Relationship between the functional exon 3 deleted growth hormone receptor polymorphism and symptomatic osteoarthritis in women
- K M J A Claessen1,
- M Kloppenburg2,
- H M Kroon3,
- J Bijsterbosch2,
- A M Pereira1,
- J A Romijn1,4,
- T van der Straaten5,
- R G H H Nelissen6,
- A Hofman7,
- A G Uitterlinden7,8,9,
- B J Duijnisveld6,
- N Lakenberg10,
- M Beekman9,10,
- J B van Meurs8,9,
- P E Slagboom10,
- N R Biermasz1,
- I Meulenbelt10
- 1Department of Endocrinology and Metabolic Diseases, Center for Endocrine Tumors Leiden, Leiden University Medical Center, Leiden, The Netherlands
- 2Department of Rheumatology, Leiden University Medical Center, Leiden, The Netherlands
- 3Department of Radiology, Leiden University Medical Center, Leiden, The Netherlands
- 4Department of Internal Medicine, Academic Medical Center, Amsterdam, The Netherlands
- 5Department of Clinical Pharmacy and Toxicology, Leiden University Medical Center, Leiden, The Netherlands
- 6Department of Orthopaedics, Leiden University Medical Center, Leiden, The Netherlands
- 7Department of Epidemiology, Rotterdam, The Netherlands
- 8Department of Internal Medicine, Erasmus Medical Center, Rotterdam, The Netherlands
- 9The Netherlands Genomics Initiative-sponsored Netherlands Consortium for Healthy Aging (NGI-NCHA), Leiden/Rotterdam, The Netherlands
- 10Department of Molecular Epidemiology, Leiden University Medical Center, Leiden, The Netherlands
- Correspondence to Kim M J A Claessen, Department of Endocrinology and Metabolic Diseases C7-Q, Leiden University Medical Center, PO Box 9600, Leiden 2300 RC, The Netherlands;
- Accepted 12 May 2013
- Published Online First 5 June 2013
Background Several studies suggest a role of the growth hormone (GH)/insulin-like growth factor-1 (IGF-1) axis in the pathophysiology of primary osteoarthritis (OA). A common polymorphism of the GH receptor (exon 3 deletion, d3-GHR) is associated with increased GH/IGF-1 activity.
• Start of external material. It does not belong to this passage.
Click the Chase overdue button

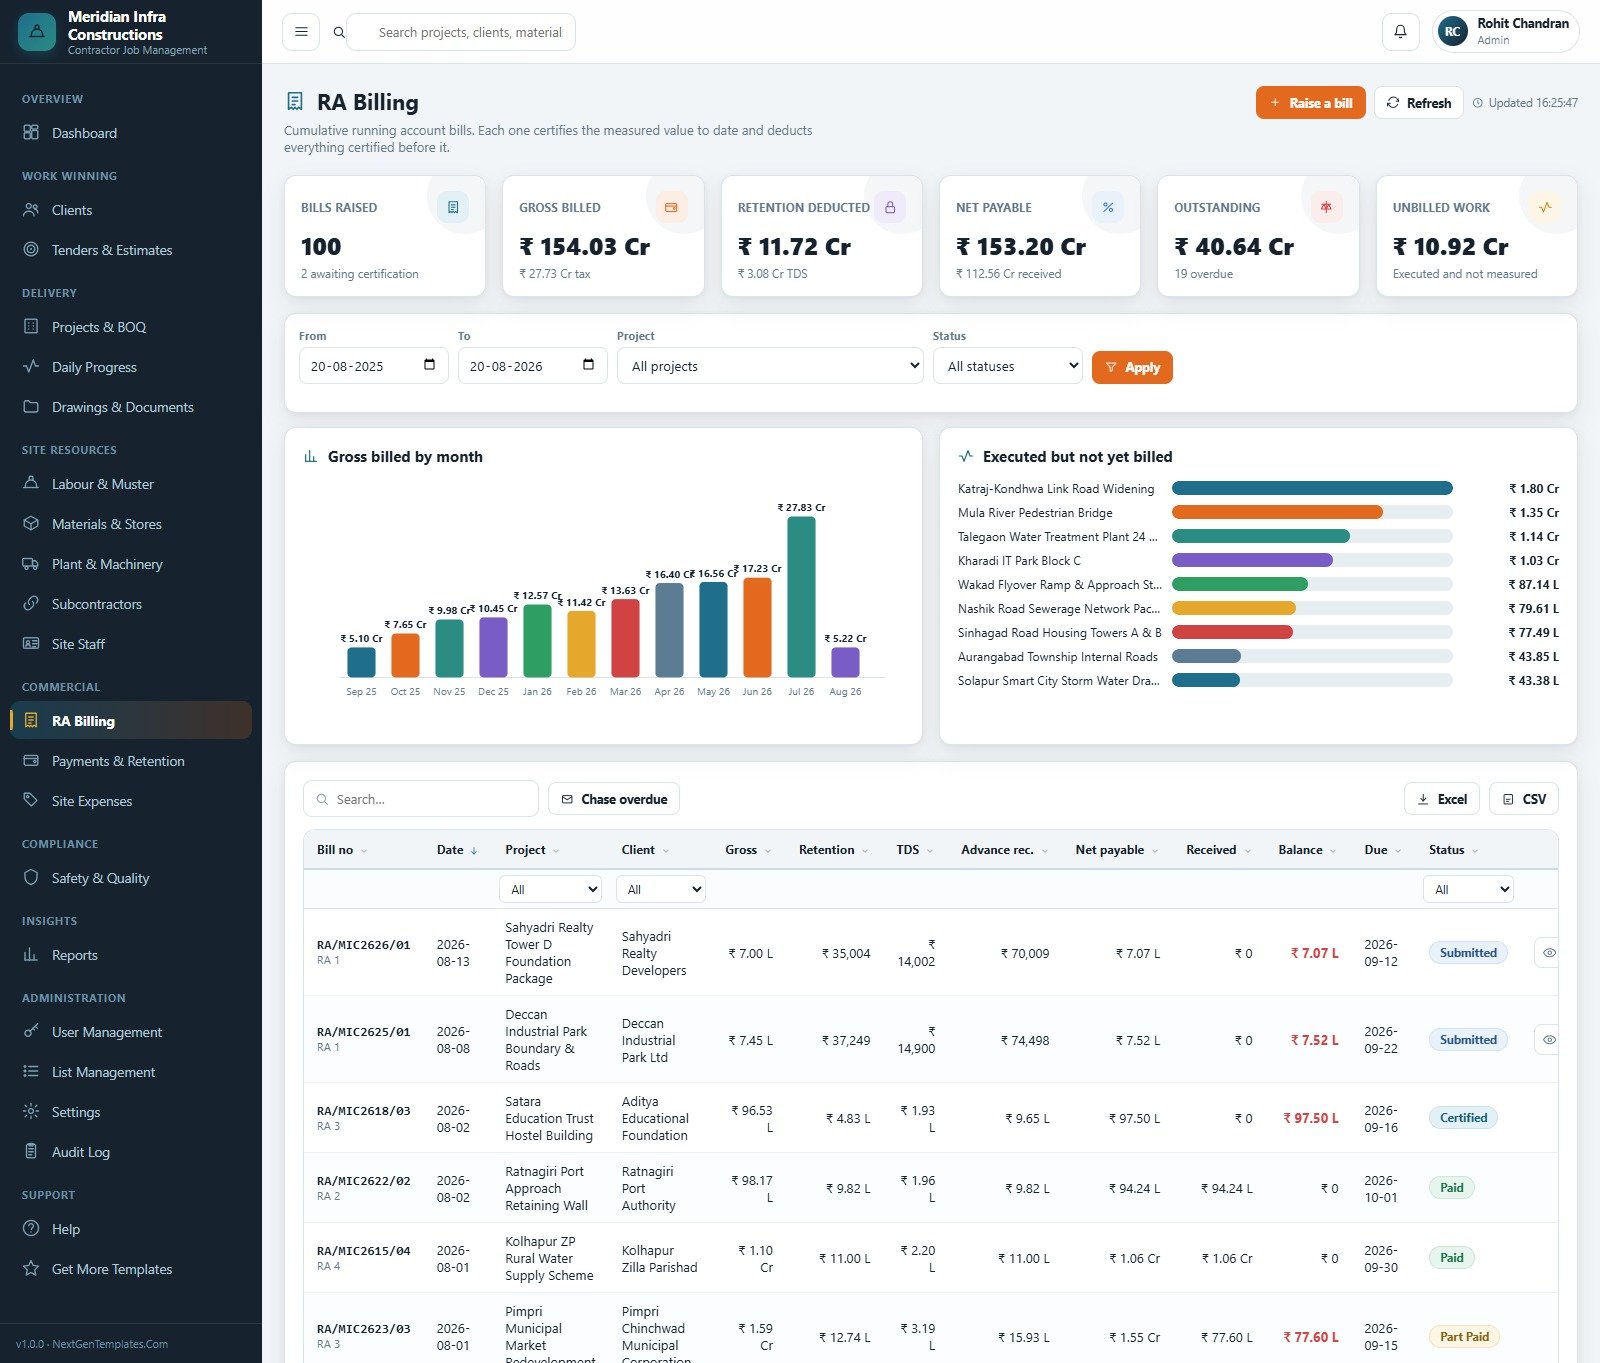point(614,799)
Objective To study associations between the d3-GHR polymorphism and symptomatic OA.
Methods In the GARP (Genetics, osteoARthritis and Progression) study, we compared the d3-GHR polymorphism between OA patients and controls. GARP patients were genotyped for seven single nucleotide polymorphisms encompassing the d3-GHR gene, using rs4590183 as proxy for d3-GHR (pairwise r2=1). Binary logistic regression models with robust SEs were performed, stratified by sex. For replication, rs4590183 was tested in three additional cohorts. Fixed- and random-effects combined analyses were performed.
Results In female GARP patients with severe familial OA, d3-GHR was associated with OA (adjusted OR 1.36 (95% CI 1.01 to 1.83), p=0.043), independently of age and body mass index. Combined analysis of all studies showed suggestive evidence for association between d3-GHR and OA (OR=1.17 (95% CI 1.04 to 1.30), p=0.008). Evidence was strongest in hip OA cases, without any evidence for heterogeneity.
Conclusions In women, the d3-GHR polymorphism was associated with symptomatic OA, especially at the hip site.